(Records for locating the described items)
(begin)
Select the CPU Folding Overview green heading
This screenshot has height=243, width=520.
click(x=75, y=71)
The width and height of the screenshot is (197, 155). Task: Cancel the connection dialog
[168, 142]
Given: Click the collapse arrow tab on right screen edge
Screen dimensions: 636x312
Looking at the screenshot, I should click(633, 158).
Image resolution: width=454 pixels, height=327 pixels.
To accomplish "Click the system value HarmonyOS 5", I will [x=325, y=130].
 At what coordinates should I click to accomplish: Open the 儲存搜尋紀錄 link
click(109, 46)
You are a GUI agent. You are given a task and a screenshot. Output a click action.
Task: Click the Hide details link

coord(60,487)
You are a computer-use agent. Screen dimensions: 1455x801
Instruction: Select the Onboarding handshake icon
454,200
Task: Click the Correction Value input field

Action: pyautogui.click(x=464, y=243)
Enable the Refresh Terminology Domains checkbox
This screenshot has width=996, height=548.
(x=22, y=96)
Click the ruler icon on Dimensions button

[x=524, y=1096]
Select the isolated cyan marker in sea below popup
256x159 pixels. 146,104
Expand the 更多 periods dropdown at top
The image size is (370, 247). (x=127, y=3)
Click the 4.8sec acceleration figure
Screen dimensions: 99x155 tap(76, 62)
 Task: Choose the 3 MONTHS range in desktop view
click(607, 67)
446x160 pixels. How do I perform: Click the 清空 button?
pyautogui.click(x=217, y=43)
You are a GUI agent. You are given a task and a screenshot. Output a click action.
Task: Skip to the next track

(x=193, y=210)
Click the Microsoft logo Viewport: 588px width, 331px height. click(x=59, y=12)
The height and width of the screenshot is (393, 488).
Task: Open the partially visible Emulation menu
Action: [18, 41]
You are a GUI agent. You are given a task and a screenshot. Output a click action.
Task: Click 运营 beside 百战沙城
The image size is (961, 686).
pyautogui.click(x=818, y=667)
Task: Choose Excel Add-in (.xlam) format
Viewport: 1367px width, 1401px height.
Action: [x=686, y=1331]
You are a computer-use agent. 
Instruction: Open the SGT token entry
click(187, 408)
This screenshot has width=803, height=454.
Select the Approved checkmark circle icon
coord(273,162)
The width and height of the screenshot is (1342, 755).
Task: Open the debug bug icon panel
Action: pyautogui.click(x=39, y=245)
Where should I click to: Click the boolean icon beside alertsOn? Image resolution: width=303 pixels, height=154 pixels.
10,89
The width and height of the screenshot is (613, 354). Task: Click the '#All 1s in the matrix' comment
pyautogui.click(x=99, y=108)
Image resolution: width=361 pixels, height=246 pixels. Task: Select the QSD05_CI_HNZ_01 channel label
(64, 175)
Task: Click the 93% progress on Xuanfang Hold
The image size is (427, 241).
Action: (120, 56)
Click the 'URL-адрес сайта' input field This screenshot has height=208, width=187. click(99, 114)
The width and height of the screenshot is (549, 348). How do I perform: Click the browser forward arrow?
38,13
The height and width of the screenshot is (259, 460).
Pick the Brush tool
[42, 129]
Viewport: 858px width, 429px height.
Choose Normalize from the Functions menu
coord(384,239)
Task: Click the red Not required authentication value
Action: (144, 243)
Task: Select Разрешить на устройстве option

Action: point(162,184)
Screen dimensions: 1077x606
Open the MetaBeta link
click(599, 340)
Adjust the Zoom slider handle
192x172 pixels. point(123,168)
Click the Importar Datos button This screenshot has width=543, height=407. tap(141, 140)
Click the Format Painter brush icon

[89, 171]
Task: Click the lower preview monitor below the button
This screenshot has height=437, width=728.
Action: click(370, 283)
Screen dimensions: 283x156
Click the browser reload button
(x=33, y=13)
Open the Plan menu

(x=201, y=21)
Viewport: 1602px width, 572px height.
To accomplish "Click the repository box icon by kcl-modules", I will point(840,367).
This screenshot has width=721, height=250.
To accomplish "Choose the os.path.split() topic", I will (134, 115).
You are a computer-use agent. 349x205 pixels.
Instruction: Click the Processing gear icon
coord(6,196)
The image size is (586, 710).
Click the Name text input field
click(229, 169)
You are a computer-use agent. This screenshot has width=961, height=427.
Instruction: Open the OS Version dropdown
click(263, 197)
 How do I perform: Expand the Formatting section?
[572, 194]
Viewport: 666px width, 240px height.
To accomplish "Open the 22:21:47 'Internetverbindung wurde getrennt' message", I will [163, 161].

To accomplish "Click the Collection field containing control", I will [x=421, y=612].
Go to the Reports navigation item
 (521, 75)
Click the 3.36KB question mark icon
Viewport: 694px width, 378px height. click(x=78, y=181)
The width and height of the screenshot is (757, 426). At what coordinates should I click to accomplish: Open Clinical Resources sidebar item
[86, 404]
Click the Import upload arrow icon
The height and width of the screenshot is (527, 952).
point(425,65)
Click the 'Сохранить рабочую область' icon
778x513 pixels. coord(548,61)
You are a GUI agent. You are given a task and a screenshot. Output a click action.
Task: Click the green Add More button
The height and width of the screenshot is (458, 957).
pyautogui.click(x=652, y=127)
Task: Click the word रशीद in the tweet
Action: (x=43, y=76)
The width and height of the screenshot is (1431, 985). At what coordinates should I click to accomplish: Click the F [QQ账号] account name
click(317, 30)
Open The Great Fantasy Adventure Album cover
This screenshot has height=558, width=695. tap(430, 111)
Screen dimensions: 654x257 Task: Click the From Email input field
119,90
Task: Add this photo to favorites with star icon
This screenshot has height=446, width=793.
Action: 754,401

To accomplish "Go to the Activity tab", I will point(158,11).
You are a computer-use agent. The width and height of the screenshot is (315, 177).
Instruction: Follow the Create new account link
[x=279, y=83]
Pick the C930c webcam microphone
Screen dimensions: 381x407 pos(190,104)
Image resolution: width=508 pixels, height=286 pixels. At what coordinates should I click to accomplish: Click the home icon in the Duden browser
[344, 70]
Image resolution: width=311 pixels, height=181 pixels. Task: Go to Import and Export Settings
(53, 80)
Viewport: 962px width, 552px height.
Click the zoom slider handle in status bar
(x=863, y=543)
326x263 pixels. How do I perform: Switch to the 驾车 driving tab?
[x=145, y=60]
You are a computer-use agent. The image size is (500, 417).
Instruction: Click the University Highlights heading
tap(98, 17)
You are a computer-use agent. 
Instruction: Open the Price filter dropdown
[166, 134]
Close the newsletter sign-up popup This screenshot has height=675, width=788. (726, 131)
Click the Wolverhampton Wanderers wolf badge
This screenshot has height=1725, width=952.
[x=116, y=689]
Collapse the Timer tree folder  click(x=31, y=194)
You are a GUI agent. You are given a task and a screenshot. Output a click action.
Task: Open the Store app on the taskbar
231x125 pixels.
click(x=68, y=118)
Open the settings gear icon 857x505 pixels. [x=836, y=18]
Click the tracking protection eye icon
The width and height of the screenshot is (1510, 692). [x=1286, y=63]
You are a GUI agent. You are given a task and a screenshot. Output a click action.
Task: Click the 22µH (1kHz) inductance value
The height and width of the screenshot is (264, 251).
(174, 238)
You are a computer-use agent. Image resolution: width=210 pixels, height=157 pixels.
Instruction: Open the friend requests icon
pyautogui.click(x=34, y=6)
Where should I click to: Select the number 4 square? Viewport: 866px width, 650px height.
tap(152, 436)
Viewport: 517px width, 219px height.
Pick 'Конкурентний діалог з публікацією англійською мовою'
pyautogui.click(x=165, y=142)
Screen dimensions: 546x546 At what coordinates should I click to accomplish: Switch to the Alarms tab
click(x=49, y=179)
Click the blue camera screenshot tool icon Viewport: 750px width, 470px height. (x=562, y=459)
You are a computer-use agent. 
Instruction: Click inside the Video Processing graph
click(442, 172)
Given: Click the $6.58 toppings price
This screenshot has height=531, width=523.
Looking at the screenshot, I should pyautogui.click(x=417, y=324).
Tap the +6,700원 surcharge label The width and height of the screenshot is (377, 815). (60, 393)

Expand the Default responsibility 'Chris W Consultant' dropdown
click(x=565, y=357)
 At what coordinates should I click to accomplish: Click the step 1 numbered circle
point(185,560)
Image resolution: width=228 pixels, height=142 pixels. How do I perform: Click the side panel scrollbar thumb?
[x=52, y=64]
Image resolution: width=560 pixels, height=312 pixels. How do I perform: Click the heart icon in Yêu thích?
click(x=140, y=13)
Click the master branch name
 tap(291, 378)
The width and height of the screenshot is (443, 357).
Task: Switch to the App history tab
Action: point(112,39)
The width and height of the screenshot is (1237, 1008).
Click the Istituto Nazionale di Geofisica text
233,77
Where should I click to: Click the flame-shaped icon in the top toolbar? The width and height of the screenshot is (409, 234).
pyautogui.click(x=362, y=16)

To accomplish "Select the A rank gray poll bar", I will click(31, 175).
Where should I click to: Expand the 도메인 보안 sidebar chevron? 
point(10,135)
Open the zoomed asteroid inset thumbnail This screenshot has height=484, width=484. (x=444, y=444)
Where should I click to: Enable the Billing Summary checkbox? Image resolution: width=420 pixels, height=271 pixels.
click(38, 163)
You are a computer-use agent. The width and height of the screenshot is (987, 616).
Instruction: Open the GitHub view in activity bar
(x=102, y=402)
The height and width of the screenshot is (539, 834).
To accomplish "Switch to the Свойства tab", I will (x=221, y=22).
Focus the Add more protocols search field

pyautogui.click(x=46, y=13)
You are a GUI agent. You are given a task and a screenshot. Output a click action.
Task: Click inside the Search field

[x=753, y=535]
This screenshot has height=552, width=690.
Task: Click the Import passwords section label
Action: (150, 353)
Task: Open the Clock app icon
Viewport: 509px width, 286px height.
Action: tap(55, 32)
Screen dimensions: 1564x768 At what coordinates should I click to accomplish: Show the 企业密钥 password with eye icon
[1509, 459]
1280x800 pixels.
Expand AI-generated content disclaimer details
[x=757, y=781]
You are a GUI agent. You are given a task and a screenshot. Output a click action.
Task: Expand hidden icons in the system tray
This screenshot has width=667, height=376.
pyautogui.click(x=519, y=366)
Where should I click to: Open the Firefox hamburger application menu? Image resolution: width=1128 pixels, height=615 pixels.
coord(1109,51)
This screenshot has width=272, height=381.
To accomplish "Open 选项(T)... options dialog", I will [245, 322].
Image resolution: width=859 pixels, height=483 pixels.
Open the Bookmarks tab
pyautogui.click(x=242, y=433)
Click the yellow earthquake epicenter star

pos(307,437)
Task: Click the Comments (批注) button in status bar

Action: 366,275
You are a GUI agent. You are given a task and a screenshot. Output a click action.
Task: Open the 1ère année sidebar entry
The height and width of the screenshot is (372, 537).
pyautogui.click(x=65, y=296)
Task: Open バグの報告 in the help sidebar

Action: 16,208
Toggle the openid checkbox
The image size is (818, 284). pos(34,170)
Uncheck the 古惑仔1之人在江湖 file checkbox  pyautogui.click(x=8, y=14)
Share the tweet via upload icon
(end)
● **Problem description**
Output the records from the line with "You are a computer-use agent. 349x205 pixels." through the line with "Screen dimensions: 381x407 pos(190,104)" exactly as they appear.

● **Answer to the problem**
You are a computer-use agent. 349x205 pixels.
Instruction: Click the Processing gear icon
coord(6,196)
The image size is (586, 710).
Click the Name text input field
click(229, 169)
You are a computer-use agent. This screenshot has width=961, height=427.
Instruction: Open the OS Version dropdown
click(263, 197)
 How do I perform: Expand the Formatting section?
[572, 194]
Viewport: 666px width, 240px height.
To accomplish "Open the 22:21:47 'Internetverbindung wurde getrennt' message", I will [163, 161].

To accomplish "Click the Collection field containing control", I will [x=421, y=612].
Go to the Reports navigation item
 (521, 75)
Click the 3.36KB question mark icon
Viewport: 694px width, 378px height. click(x=78, y=181)
The width and height of the screenshot is (757, 426). At what coordinates should I click to accomplish: Open Clinical Resources sidebar item
[86, 404]
Click the Import upload arrow icon
The height and width of the screenshot is (527, 952).
point(425,65)
Click the 'Сохранить рабочую область' icon
778x513 pixels. coord(548,61)
You are a GUI agent. You are given a task and a screenshot. Output a click action.
Task: Click the green Add More button
The height and width of the screenshot is (458, 957).
pyautogui.click(x=652, y=127)
Task: Click the word रशीद in the tweet
Action: (x=43, y=76)
The width and height of the screenshot is (1431, 985). At what coordinates should I click to accomplish: Click the F [QQ账号] account name
click(317, 30)
Open The Great Fantasy Adventure Album cover
This screenshot has height=558, width=695. tap(430, 111)
Screen dimensions: 654x257 Task: Click the From Email input field
119,90
Task: Add this photo to favorites with star icon
This screenshot has height=446, width=793.
Action: 754,401

To accomplish "Go to the Activity tab", I will point(158,11).
You are a computer-use agent. The width and height of the screenshot is (315, 177).
Instruction: Follow the Create new account link
[x=279, y=83]
Pick the C930c webcam microphone
Screen dimensions: 381x407 pos(190,104)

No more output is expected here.